§ Exercices proposés
1. Dressez la liste des membres de El Comité qui, d'après le compte rendu du concert de By El Comité, résident dans l'île et sont confinés chez eux.
2. Répondez à ces questions à partir du compte rendu du concert de By El Comité :
(a) Quelle composition a lancé la soirée ?
(b) Avec qui Felipe Cabrera a-t-il passé dix années ?
(c) Dans quelle ville a eu lieu la première sortie de By El Comité, avant La Rochelle ?
3. Poursuivez le compte rendu du concert de By El Comité à partir de l'endroit où il s'interrompt.

── Texte présenté

Jazz Festival de La Rochelle
La Sirène
17 Octobre 2020
Irving Acao & Carlos Sarduy By El Comité

par Patrick Dalmace,  photos Philippe Blachier

Les membres de El Comité résidant dans l’île, Harold López Nussa, Rolando Luna, Rodney Barreto, Gastón Joya et Yaroldy Abreu sont confinés chez eux et en profitent pour faire marcher leur créativité de différentes manières mais de tournées internationales il n’en est pas question.

Le saxophoniste Irving Acao et le trompettiste Carlos Sarduy quant à eux vivent en Europe et tentent de faire vivre le projet. Pour ce faire ils se sont entourés de pointures de la génération précédente, installés en France, le contrebassiste Felipe Cabrera, abondamment présent sur les scènes, dont la carte de visite peut s’enorgueillir de dix années passées avec Gonzalo Rubalcaba,

de Inor Sotolongo, congas et percussions diverses, entendu dans les années 90 avec le pianiste Ernán López Nussa,

Lukmil Pérez, drum, qui a fait les beaux jours de Top Secret et des clubs de jazz à La Havane à la fin du XX° siècle.

Cette nouvelle mouture du Comité a également associé l’excellent pianiste brésilien Leonardo Montana.

La Rochelle n’était que la seconde sortie de By El Comité après Biarritz car chacun sait qu’il n’est pas simple en cette période de trouver des dates et lieux disponibles. Mais le professionnalisme cubain est légendaire et nous les avons vu passer de longs moments à peaufiner leur travail lors de la balance. Alors qu’à Paris c’était la première nuit noire dans les clubs, le public masqué s’est précipité en masse pour ce concert de clôture du La Rochelle Jazz Festival.

Si le répertoire habituel du Comité comporte plusieurs compositions de Harold López Nussa, Carlos et Irving ont nécessairement dû proposer leur programme auquel s’est ajouté une création de Felipe, « Con Que », un thème divertissant où les percussions et la batterie s’en sont donnés à cœur joie tout comme l’ensemble des autres partenaires assumant les voix.

Mais c’est « Amistad », une composition de Irving Acao qui a lancé, calmement, la soirée et a permis d’apprécier d’emblée tous les acteurs du groupe. Le même Acao a proposé ensuite « La Plaza del Gallo » faisant émerger les souvenirs de son enfance à Camagüey à travers de beaux soli de ténor. La cubanité a de nouveau brillé dans « Mozambique », une longue conga, développée par Inor Sotolongo, passant au jazz lorsque Lukmil Pérez s’est employé à insérer sa batterie.

────
── Bloc de données

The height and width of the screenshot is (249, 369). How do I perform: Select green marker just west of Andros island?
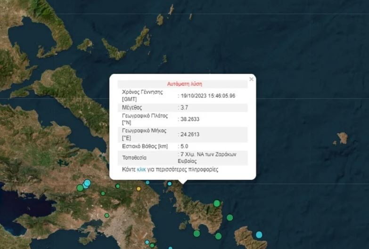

────

§ Réponses par tâche
1.
Harold López Nussa
Rolando Luna
Rodney Barreto
Gastón Joya
Yaroldy Abreu

2.
(a) « Amistad », une composition d'Irving Acao.
(b) Avec Gonzalo Rubalcaba.
(c) À Biarritz.

3.
On lui doit aussi de bonnes improvisations, tout comme celles du saxo et de la trompette. Mentionnant que la ballade n’est pas un genre très développé dans la musique cubaine Acao en a offert une magnifique et très appréciée du public, « Nada Más », débutant pas un beau solo de contrebasse, se poursuivant au soprano relayé par la trompette.

Le jazzman du groupe, au moins pour ce concert, est sans aucun doute Carlos avec ses deux compositions « Carlito’S Swing » et « Jazz Plaza ». Ce dernier thème rappelant que le jazz à Cuba a grandi depuis 1980 grâce à ce festival qui a vu passer, malgré des périodes d’embargo culturel, l’élite du jazz américain, « Dizzy », Hargrove, Blanchard, Coleman, Lovano, Marsalis, Roach, Murray… et des dizaines d’autres. Sarduy qui, tout jeune, il y a une quinzaine d’années, impressionnait déjà dans les clubs de la capitale cubaine par sa maîtrise du jazz, sa composition « Charly en La Habana » et une mémorable version de « E.S.P. » -souvenir personnel- n’a rien dilué de ses aptitudes.

Avec ces thèmes , la soirée est montée en intensité. On n’est pas pour rien dans un festival de jazz. Carlos s’est appuyé sur la formidable section rythmique. Ses chorus, autant que ceux de Irving, au soprano dans « Carlito’S Swing » et au ténor pour « Jazz Plaza », ont prouvé que lorsqu’ils s’y mettent les Cubains étincellent dans le jazz qui toujours s’appuie sur des racines cubaines. Les deux souffleurs ont montré des qualités indéniables avec une réelle virtuosité mais ne cherchant pas à épater la galerie. Les parties vocales entre les divers soli de « Carlo’S Swing » sont au niveau que requiert la composition. Au piano, Leo Montana, s’est distingué tout au long de la prestation dans l’accompagnement et dans ses soli incluant même en guise de fioritures quelques rythmes brésiliens. Il a particulièrement brillé dans « Jazz Plaza ».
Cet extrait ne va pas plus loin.